** Begin Text block **

Crashes involving motor vehicles and other transportation accidents in the United States result in tens of thousands of fatalities and millions of injuries each year. The number of fatalities and injuries per year represents a common means for evaluating the safety of each transportation mode. Presenting data in the form of the number of fatalities or injuries per 100,000 residents or by pmt or vmt can enable useful comparisons across time and modes. However, care must be taken in doing so, because definitions of fatalities and injuries vary by mode and estimates of vmt and, especially, pmt are inexact.
There were more than 44,000 fatalities related to transportation in 2003, almost 16 fatalities per 100,000 U.S. residents. This is the same rate as in 1993, when there were just over 42,000 deaths. About 94 percent of all transportation fatalities in 2003 were highway-related.
An estimated 2.9 million people suffered some kind of injury involving passenger and freight transportation in 2003. Most of these injuries, about 99 percent, resulted from highway crashes. However, injuries per pmt for most highway vehicle types declined between 1993 and 2003. One exception was the rate for light-truck occupants, which rose 7 percent, from 48 per 100 million pmt in 1993 to 51 per 100 million pmt in 2003.

** End Text block **

Task requirements:
Carry on the passage on U.S. transportation fatalities and injuries, picking up right after its final sentence.

** Begin Dataset excerpts **

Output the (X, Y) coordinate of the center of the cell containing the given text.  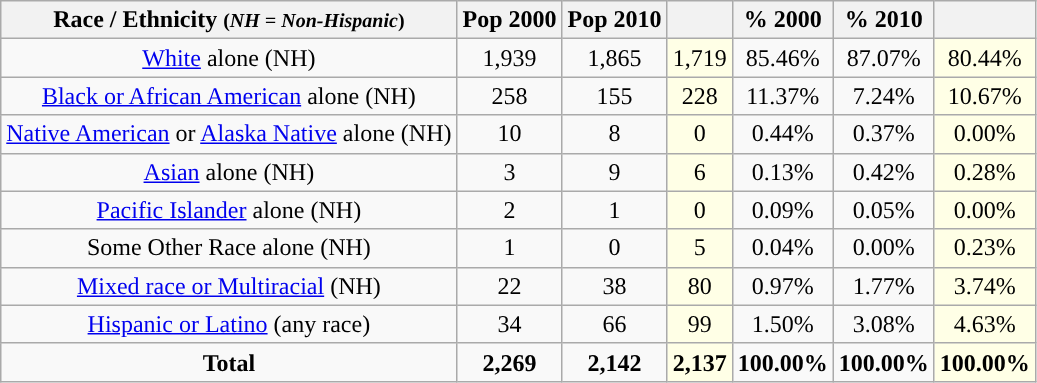
87.07% (884, 58)
8 (614, 134)
258 (510, 96)
38 (614, 286)
3.74% (984, 286)
2,137 (700, 362)
1.50% (782, 324)
Pacific Islander alone (NH) (229, 210)
1.77% (884, 286)
0.37% (884, 134)
Total (229, 362)
4.63% (984, 324)
80 (700, 286)
2,142 (614, 362)
10 (510, 134)
0.13% (782, 172)
Some Other Race alone (NH) (229, 248)
Hispanic or Latino (any race) (229, 324)
% 2010 (884, 20)
22 (510, 286)
White alone (NH) (229, 58)
Asian alone (NH) (229, 172)
0.28% (984, 172)
1,719 (700, 58)
2,269 (510, 362)
228 (700, 96)
3.08% (884, 324)
Black or African American alone (NH) (229, 96)
% 2000 (782, 20)
0.04% (782, 248)
0.42% (884, 172)
1,865 (614, 58)
10.67% (984, 96)
0.05% (884, 210)
2 (510, 210)
3 (510, 172)
0.97% (782, 286)
85.46% (782, 58)
0.09% (782, 210)
0.23% (984, 248)
6 (700, 172)
7.24% (884, 96)
34 (510, 324)
155 (614, 96)
99 (700, 324)
5 (700, 248)
Race / Ethnicity (NH = Non-Hispanic) (229, 20)
Native American or Alaska Native alone (NH) (229, 134)
11.37% (782, 96)
66 (614, 324)
9 (614, 172)
Pop 2000 (510, 20)
1,939 (510, 58)
80.44% (984, 58)
Mixed race or Multiracial (NH) (229, 286)
Pop 2010 (614, 20)
0.44% (782, 134)
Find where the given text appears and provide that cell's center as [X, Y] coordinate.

** End Dataset excerpts **

The result:
A RITA/BTS analysis of motor vehicle-related injury data for 20035 shows that there were sharp peaks in injuries associated with youth. For motor vehicle occupants and motorcyclists, the peak spanned ages 15 to 24 years. Young males exhibited a substantially greater peak in serious injuries than did young females (figure 3). In addition, the percentage of injuries classified as serious was greater for motorcyclists (20 percent of all motorcyclist injuries were serious), pedestrians (18 percent), and pedalcyclists (13 percent) than it was for motor vehicle occupants (7 percent).
Travel patterns across the nation are the result of a combination of decisions by individuals and businesses. Travel behavior both shapes and is shaped by available transportation options. Hence, understanding the variables that influence travel behavior is important in evaluating transportation needs and making appropriate decisions about changes in the system.
Results from the 2001 National Household Travel Survey (NHTS), sponsored by BTS and the Federal Highway Administration, show that daily travel in the United States averages about 14,500 miles per person per year. On a daily basis, each person traveled an average of 40 miles, almost 90 percent of it in a personal vehicle. The largest percentage of daily trips (28 percent) was to work. The majority of work trips take place between 7 a.m. and 9 a.m. and between 3 p.m. and 6 p.m.
On average, each person made 9 roundtrip long-distance trips of at least 50 miles per year. Nearly 90 percent of long-distance trips were in personal vehicles; most of the other trips were by airplane. Females and males make a similar number of long-distance trips for pleasure and personal business, but males take 84 percent of long-distance commuting trips and 77 percent of long-distance business trips.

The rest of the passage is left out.